The following function in $\mathbf{x}$ is given:
$$f(\mathbf{x}) = \frac{1}{2}\left\lVert \mathbf{Ax – b} \right\rVert_2^2$$
I want to calculate $\frac{\mathrm{d}f(\mathbf{x})}{\mathrm{d}\mathbf{x}}$ using index notation, where the conversion from linear algebra notation should happen immediately (i.e. no expansion of the square using $\left\lVert \mathbf{x} \right\rVert_2^2 = \mathbf{x}^\intercal\mathbf{x}$).

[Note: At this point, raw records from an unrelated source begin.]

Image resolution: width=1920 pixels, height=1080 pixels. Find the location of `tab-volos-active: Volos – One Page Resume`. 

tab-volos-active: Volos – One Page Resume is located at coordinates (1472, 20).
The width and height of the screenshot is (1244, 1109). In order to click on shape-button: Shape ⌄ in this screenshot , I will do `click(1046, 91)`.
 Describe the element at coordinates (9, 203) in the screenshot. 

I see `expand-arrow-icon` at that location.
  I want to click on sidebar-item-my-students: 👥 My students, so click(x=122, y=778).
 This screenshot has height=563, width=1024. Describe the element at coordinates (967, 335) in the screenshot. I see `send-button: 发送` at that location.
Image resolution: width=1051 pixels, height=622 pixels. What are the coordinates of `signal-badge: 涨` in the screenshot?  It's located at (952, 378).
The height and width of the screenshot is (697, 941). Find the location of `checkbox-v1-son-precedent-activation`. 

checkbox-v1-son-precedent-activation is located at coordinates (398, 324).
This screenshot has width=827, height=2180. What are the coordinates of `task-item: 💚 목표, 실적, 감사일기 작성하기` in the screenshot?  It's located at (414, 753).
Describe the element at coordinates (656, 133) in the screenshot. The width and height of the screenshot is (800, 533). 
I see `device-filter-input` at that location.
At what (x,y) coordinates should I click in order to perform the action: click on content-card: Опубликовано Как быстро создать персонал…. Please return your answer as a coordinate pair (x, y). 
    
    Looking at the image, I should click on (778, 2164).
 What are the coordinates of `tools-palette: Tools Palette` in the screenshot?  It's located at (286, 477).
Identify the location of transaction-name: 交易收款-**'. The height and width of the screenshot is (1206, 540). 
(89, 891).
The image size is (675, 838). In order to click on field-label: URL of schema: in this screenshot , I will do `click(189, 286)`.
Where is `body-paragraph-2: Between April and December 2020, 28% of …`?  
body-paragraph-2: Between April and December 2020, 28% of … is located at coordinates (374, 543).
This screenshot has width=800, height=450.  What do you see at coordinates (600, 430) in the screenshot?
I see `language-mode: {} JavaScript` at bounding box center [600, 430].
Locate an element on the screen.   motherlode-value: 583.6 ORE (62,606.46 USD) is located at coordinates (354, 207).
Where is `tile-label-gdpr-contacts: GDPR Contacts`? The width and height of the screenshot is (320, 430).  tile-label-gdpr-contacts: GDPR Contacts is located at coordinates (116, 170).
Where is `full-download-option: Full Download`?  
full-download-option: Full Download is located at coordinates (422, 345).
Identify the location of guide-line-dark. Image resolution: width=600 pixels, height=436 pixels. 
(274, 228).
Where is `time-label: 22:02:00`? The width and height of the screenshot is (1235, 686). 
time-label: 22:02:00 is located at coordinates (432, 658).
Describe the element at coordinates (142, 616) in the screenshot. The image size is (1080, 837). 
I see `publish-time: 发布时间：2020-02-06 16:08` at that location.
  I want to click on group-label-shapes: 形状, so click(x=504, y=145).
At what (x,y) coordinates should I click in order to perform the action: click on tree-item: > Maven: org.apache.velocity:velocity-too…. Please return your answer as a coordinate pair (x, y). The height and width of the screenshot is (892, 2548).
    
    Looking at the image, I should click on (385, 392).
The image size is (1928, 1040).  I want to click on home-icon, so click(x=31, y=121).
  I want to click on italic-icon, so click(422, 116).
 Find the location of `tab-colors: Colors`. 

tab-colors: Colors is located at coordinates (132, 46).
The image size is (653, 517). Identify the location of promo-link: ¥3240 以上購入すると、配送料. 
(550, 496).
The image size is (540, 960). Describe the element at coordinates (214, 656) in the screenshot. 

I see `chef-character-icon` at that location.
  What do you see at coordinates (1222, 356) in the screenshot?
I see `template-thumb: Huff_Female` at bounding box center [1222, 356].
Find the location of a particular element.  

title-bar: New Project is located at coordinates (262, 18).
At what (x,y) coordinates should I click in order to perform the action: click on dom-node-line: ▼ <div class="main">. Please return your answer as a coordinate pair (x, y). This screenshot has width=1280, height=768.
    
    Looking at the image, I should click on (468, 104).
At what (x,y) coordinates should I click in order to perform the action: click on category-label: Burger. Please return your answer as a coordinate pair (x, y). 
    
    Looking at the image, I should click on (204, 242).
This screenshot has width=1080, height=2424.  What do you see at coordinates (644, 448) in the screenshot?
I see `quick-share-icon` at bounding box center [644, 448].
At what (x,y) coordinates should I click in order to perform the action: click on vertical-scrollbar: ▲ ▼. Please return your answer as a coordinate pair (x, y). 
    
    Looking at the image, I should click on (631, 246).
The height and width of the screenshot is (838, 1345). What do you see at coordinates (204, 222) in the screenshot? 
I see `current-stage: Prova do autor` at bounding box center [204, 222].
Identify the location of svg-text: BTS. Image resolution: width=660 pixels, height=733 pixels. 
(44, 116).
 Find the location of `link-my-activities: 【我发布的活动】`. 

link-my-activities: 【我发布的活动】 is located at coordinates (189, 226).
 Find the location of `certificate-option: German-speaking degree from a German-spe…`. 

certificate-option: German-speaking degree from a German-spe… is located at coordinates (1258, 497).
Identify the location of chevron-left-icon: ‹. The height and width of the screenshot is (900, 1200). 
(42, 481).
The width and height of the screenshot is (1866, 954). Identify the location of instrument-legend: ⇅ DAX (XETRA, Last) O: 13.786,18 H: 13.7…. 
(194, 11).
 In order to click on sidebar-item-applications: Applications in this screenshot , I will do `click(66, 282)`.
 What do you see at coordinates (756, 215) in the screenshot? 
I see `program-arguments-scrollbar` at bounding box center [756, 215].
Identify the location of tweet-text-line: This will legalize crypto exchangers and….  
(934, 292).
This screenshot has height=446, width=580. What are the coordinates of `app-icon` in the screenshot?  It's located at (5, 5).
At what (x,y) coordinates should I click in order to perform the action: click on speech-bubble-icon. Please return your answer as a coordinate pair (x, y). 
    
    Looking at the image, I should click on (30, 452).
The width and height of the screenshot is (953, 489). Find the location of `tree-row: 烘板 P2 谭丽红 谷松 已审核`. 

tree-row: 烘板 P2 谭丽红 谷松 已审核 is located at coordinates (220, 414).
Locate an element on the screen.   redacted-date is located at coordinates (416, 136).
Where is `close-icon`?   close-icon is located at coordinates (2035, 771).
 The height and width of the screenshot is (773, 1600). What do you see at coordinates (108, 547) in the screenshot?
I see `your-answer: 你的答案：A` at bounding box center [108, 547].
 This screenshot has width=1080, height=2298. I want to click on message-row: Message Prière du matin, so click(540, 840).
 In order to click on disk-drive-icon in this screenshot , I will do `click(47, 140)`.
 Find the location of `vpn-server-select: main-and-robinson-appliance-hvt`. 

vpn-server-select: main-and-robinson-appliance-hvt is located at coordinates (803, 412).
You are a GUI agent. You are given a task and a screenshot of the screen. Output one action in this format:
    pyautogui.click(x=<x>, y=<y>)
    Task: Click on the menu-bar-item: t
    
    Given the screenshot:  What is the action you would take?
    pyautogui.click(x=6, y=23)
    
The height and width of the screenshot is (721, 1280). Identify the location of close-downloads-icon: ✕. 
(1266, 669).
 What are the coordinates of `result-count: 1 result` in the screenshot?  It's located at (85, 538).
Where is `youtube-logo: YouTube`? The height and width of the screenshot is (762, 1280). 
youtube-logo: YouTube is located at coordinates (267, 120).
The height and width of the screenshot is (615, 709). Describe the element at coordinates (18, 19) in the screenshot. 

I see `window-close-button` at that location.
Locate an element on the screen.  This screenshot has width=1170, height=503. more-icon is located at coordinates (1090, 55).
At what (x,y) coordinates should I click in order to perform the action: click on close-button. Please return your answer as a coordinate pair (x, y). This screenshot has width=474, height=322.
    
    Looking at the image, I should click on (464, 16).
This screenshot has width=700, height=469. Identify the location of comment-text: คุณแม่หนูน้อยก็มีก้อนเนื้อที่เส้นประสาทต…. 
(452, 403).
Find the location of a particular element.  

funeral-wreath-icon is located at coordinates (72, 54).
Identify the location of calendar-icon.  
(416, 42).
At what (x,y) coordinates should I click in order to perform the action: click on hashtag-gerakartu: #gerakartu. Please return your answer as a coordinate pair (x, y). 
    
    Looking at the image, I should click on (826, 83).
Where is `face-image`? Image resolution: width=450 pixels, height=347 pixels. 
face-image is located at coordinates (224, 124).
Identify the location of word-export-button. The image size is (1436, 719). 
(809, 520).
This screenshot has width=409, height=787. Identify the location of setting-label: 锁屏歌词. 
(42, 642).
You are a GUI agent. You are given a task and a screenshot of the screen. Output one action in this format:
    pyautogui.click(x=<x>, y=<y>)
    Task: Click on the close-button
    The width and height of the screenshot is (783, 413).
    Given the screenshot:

Therefore the above is rewritten as $$ f(\mathbf{x}) = \frac{1}{2} (A_{ij}x_j – b_i)^2. $$ Using the chain rule, I immediately arrive at $$ \frac{\mathrm{d}f(\mathbf{x})}{\mathrm{d}\mathrm{x}_l} = 2\left(\frac{1}{2}(A_{ij}x_j-b_i)A_{ij}\delta_{jl}\right) = A_{il}^2x_l-A_{il}b_i, $$ or, converted to LA notation $$\frac{\mathrm{d}f(\mathbf{x})}{\mathrm{d}\mathbf{x}} = \mathbf{A}\mathbf{A}\mathbf{x}-\mathbf{A}\mathbf{b} $$ which is of course the wrong solution. I am fairly confident with matrix calculus using matrix notation, but I cant wrap my head around where the needed transpose would come from using the index notation (one can see that the result would be correct if the latter $A_{ij}$ in the above were $A_{ji}$, i.e. the transpose).
Best Answer
Since $f=\frac{1}{2}(A_{ij}x_j-b_i)(A_{ik}x_k-b_i)$, $\partial_l f=A_{il}(A_{ik}x_k-b_i)$. Contracting out the repeated index $i$ by the definition of matrix multiplication requires $A_{il}$ to be written as $A^T_{li}$, so $\partial_l f = A^T_{li}(Ax-b)_i=(A^TAx-A^T b)_l$.